Special talks throughout the festival will cover everything from tomato breeding and planting for pollinators to regenerative agriculture and the revival of heirloom Mexican corns. Talks and round table discussions include both useful, how-to information for farmers and backyard growers and debates centered around serious issues confronting modern agriculture.
The aim of the Expo is to raise awareness about the importance of preserving heirloom seed and draw attention to concerns about the threat of genetically modified seed.
At 11:30 a.m. Wednesday, Vandana Shiva, Bob McFarland and Robert F. Kennedy, Jr., will participate in a discussion on “Poison-Free, Fossil-Free Food & Farming Communities: 2030.”
Tickets are $15 for a one-day pass and $30 for a three-day pass. Children are free. Open 9 a.m. to 9 p.m. all three days. At the Sonoma County Fairgrounds, 1350 Bennett Valley Road, Santa Rosa. Heirloomexpo.com.

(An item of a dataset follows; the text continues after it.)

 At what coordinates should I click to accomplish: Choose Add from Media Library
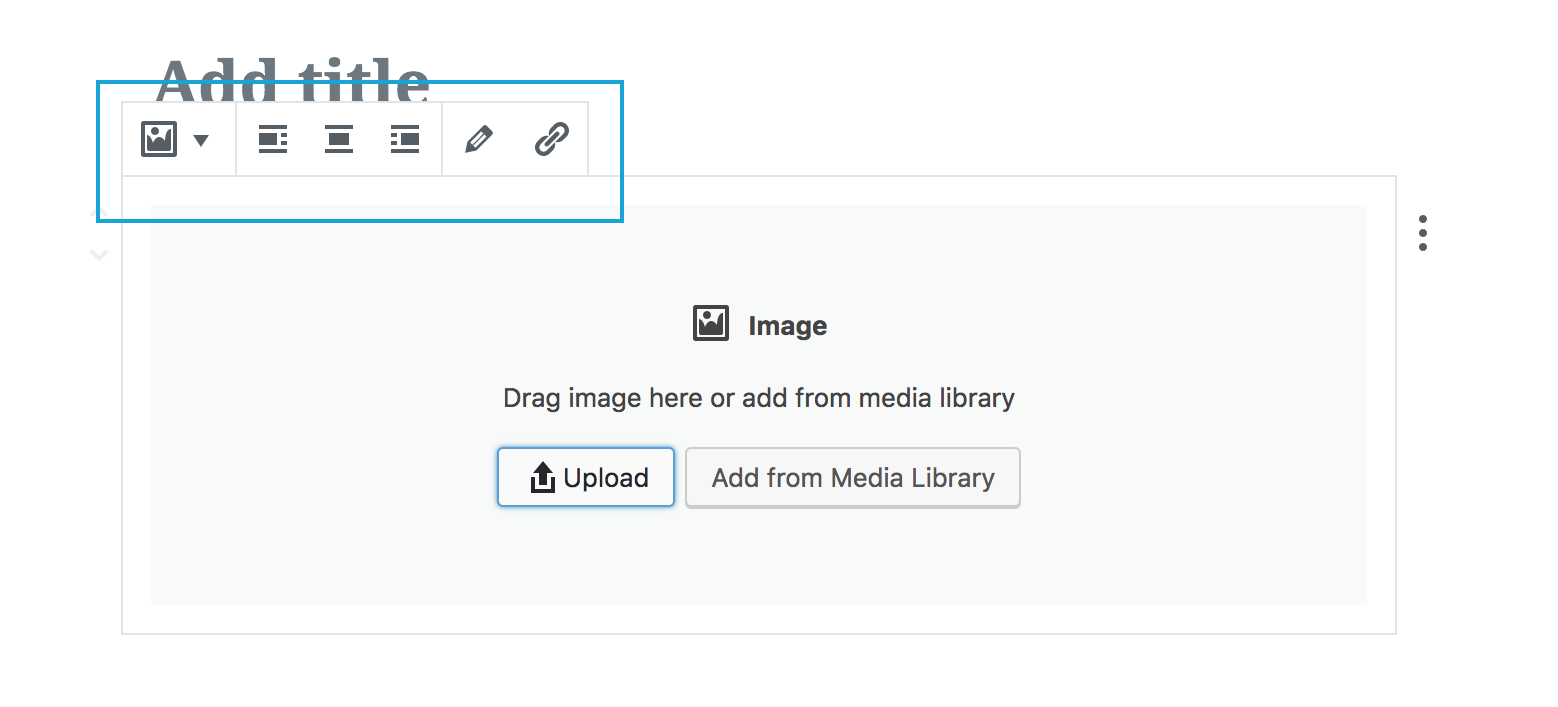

Learn about plants with healing properties during a Medicinal Plant Walk Sept. 15 at Quarryhill Botanical Garden. Experts leading the stroll are author/grower Peggy Schafer of the Chinese Medicinal Herb Farm in Petaluma and Sean Fannin, a Chinese medicine practitioner. They will help you identify plants in the Quarryhill main garden that have health benefits in traditional Chinese medicine. Schafer is the author of “The Chinese Medicinal Herb Farm: A Cultivator’s Guide to Small Scale Organic Herb Production,” and a frequent lecturer at colleges of Oriental medicine. $20, $15 for garden members. To register in advance, visit quarryhillbg.org/medicinalplantwalk.html. 10 a.m. to noon, Quarryhill Botanical Garden, 12841 Highway 12, Glen Ellen, 707-996-3166.

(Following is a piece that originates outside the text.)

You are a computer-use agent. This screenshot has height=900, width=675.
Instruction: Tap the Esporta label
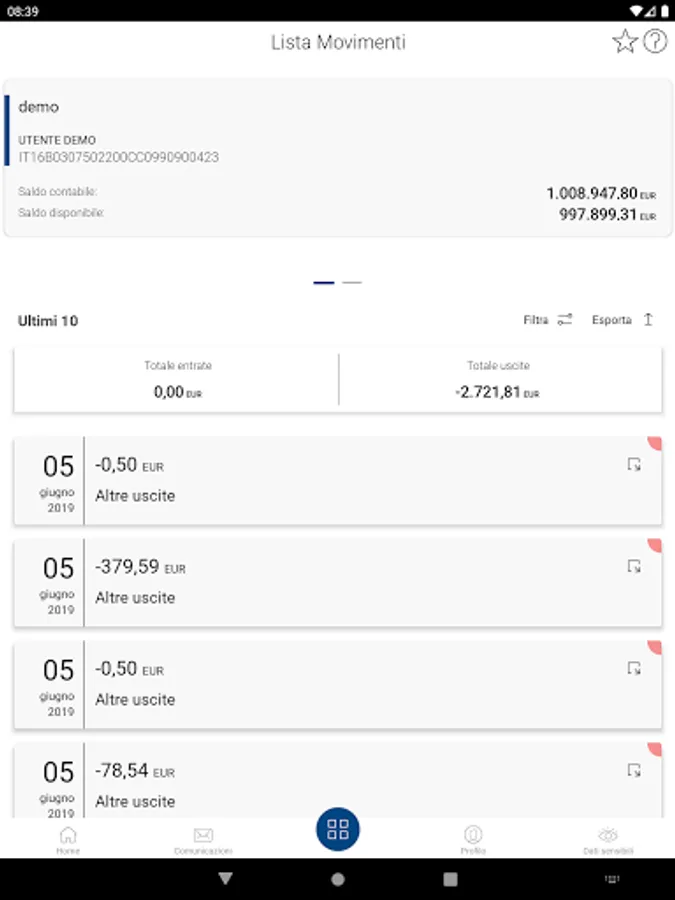[x=611, y=320]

You can’t control fire but you can take steps to increase your home’s chances of surviving a firestorm. Master Gardener Dennis Przbycien, an expert in “Fire Wise landscaping,” will offer common sense tips for things you can do to make your property less vulnerable during a talk before the Petaluma Garden Club on Monday . Przbycien will cover how to create a “defensible space” around your home, reduce the “fire ladders” that allow fire to spread and minimize the chance of wildland fires spreading through your landscape and burning your home. The meeting, open to the public, includes coffee and snacks. Registration is at 9:30 a.m. Petaluma Veterans Memorial Building, 1094 Petaluma Blvd. S.

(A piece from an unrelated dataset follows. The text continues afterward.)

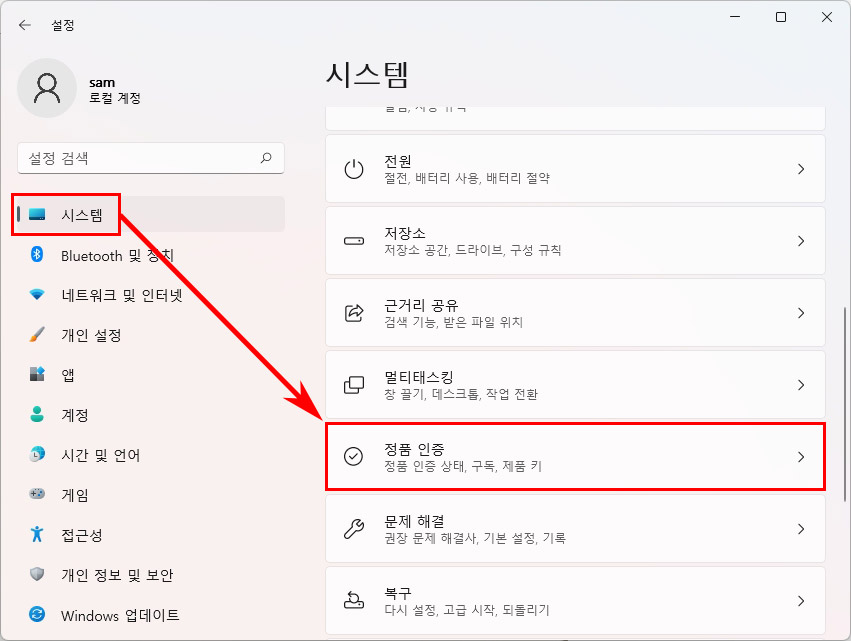The height and width of the screenshot is (641, 851).
Task: Expand the 정품 인증 row chevron
Action: click(x=803, y=457)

Wildwood Nursery is hosting a garden party Sept. 14 to celebrate the start of the fall planting season. The free event will offer food, drink, music and butterfly sitings as well as special prices on plants. The nursery has an extensive display garden with Japanese maples, dogwoods, ginkgos and habitat plants. Noon to 4 p.m., 10300 Sonoma Highway, Kenwood, wildwoodmaples.com, 707-833-1161.